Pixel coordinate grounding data
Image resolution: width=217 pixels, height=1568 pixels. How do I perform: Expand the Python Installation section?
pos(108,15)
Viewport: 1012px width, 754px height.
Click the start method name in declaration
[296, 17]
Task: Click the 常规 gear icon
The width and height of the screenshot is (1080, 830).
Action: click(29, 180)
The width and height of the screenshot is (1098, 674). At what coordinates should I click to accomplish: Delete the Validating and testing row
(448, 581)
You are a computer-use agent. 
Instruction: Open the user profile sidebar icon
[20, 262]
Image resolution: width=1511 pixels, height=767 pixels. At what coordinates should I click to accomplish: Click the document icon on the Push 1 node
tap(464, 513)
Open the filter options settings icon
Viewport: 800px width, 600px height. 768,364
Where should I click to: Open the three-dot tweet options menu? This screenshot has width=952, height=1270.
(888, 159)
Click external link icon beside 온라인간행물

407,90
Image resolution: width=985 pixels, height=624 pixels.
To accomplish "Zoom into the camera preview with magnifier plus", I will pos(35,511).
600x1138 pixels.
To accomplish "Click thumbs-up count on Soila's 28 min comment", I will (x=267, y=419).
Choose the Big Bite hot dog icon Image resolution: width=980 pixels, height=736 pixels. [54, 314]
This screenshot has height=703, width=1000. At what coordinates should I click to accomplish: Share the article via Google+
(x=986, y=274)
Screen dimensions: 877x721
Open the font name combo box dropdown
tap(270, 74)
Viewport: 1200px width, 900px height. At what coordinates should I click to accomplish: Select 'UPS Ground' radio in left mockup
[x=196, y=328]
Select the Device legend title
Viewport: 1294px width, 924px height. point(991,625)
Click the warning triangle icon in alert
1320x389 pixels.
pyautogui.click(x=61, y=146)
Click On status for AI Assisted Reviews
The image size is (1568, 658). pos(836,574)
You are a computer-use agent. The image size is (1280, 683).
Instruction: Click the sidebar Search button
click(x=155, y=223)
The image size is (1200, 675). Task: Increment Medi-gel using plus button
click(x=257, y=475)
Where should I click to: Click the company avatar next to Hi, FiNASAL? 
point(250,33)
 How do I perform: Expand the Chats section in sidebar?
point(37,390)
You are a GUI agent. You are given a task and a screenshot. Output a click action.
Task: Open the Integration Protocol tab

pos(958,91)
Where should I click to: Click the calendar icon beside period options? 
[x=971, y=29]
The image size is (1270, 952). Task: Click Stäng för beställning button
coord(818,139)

» TASK BRIEF: Restate the entries above, keeping every word intact.

» EXERCISE RESULT:
Image resolution: width=217 pixels, height=1568 pixels. How do I perform: Expand the Python Installation section?
pos(108,15)
Viewport: 1012px width, 754px height.
Click the start method name in declaration
[296, 17]
Task: Click the 常规 gear icon
The width and height of the screenshot is (1080, 830).
Action: click(29, 180)
The width and height of the screenshot is (1098, 674). At what coordinates should I click to accomplish: Delete the Validating and testing row
(448, 581)
You are a computer-use agent. 
Instruction: Open the user profile sidebar icon
[20, 262]
Image resolution: width=1511 pixels, height=767 pixels. At what coordinates should I click to accomplish: Click the document icon on the Push 1 node
tap(464, 513)
Open the filter options settings icon
Viewport: 800px width, 600px height. 768,364
Where should I click to: Open the three-dot tweet options menu? This screenshot has width=952, height=1270.
(888, 159)
Click external link icon beside 온라인간행물

407,90
Image resolution: width=985 pixels, height=624 pixels.
To accomplish "Zoom into the camera preview with magnifier plus", I will pos(35,511).
600x1138 pixels.
To accomplish "Click thumbs-up count on Soila's 28 min comment", I will (x=267, y=419).
Choose the Big Bite hot dog icon Image resolution: width=980 pixels, height=736 pixels. [54, 314]
This screenshot has height=703, width=1000. At what coordinates should I click to accomplish: Share the article via Google+
(x=986, y=274)
Screen dimensions: 877x721
Open the font name combo box dropdown
tap(270, 74)
Viewport: 1200px width, 900px height. At what coordinates should I click to accomplish: Select 'UPS Ground' radio in left mockup
[x=196, y=328]
Select the Device legend title
Viewport: 1294px width, 924px height. point(991,625)
Click the warning triangle icon in alert
1320x389 pixels.
pyautogui.click(x=61, y=146)
Click On status for AI Assisted Reviews
The image size is (1568, 658). pos(836,574)
You are a computer-use agent. The image size is (1280, 683).
Instruction: Click the sidebar Search button
click(x=155, y=223)
The image size is (1200, 675). Task: Increment Medi-gel using plus button
click(x=257, y=475)
Where should I click to: Click the company avatar next to Hi, FiNASAL? 
point(250,33)
 How do I perform: Expand the Chats section in sidebar?
point(37,390)
You are a GUI agent. You are given a task and a screenshot. Output a click action.
Task: Open the Integration Protocol tab

pos(958,91)
Where should I click to: Click the calendar icon beside period options? 
[x=971, y=29]
The image size is (1270, 952). Task: Click Stäng för beställning button
coord(818,139)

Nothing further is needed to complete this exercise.